El Condor is Jim Brown and Lee Van Cleef in the wild west of Almeria with an army of Apaches in siege of a mountain fortress of Maximilian’s Mexican treasure with enough gun play, explosions, blood letting and body count for a Southeast Asian campaign. It is sex and violence, cowboys and Indians, and producer Andre De Toth and director John Guillermin have put it together with blood and guts and gusto.
Brown gets the gold, which turns out to be painted lead, and Mariana Hill who is very much the genuine article. Double-dealing, bush-wacking Van Cleef and dastardly-Mexican general Patrick O’Neal in turn get theirs from Brown in the end. At the fade-out, Brown stands with his one good arm around Hill amid heaps of gore-smeared bodies of Spanish extras and the smoking ruins of art director Julio Molina de Juanes impressive set of the fortress El Condor.
A final duel with O’Neal on horseback and Brown on foot, staged as a parallel to the man-on-horseback bullfighting earlier in the film, is unconvincing, in contrast to the other bloody action.

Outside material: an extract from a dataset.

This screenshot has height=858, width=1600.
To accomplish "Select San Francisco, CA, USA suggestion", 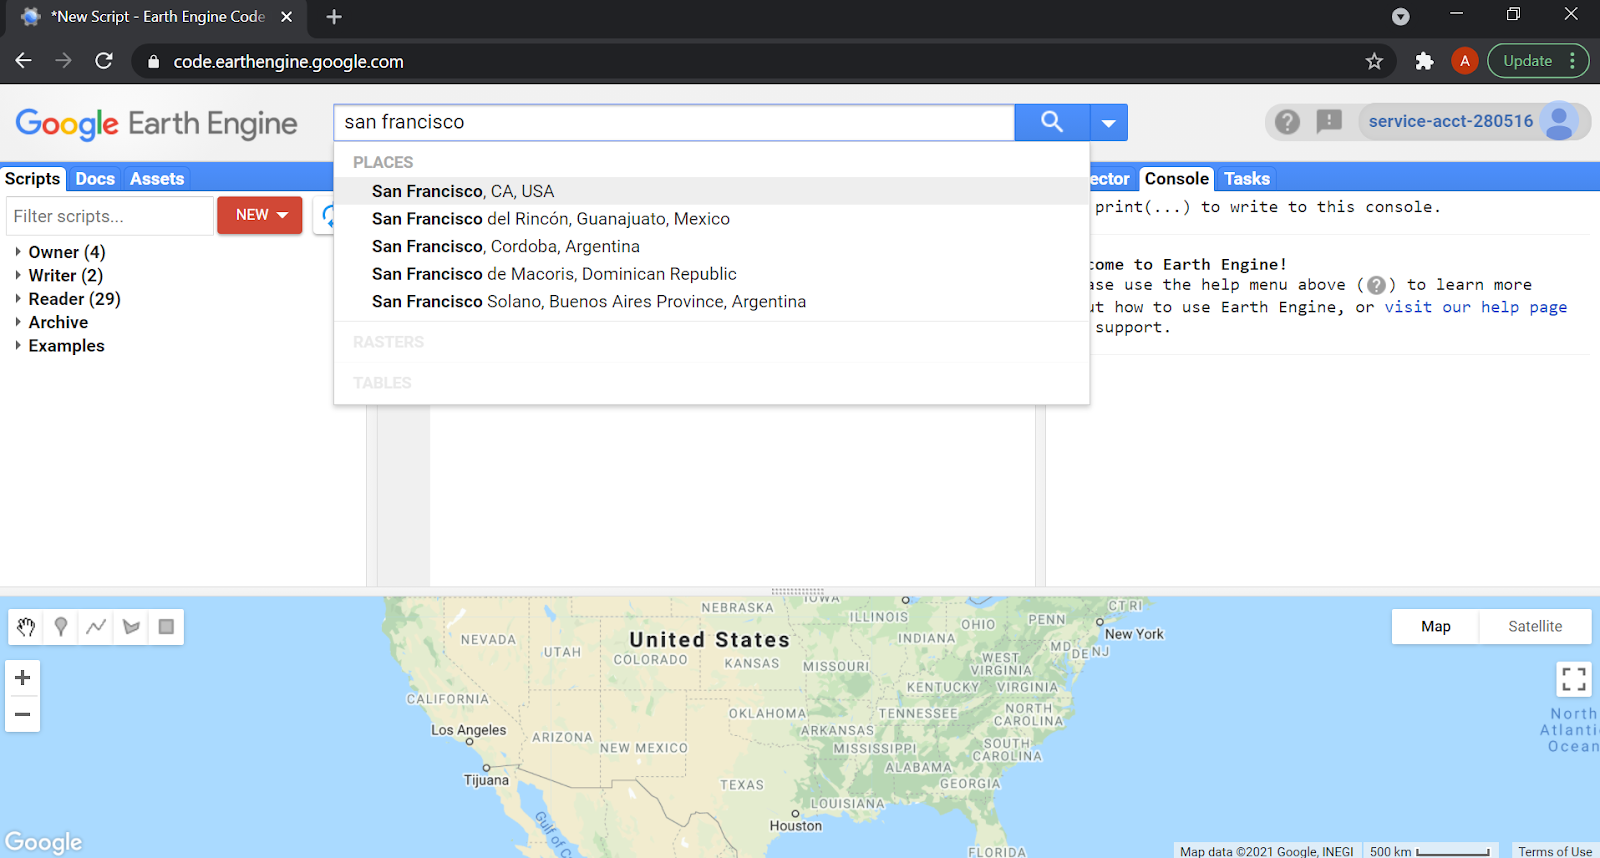I will coord(463,191).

The fact remains that the influence of the made-in-Spain westerns has undeniably changed the ‘pure action’ format. The Hollywood movie myth of the American west was an extension of the chivalric tales where American Puritanism reigned. The Italian and Spanish have centuries of experience in how men holding guns on other men really act, and that more realistic view frequently, and paradoxically, comes across in the Almeria oaters.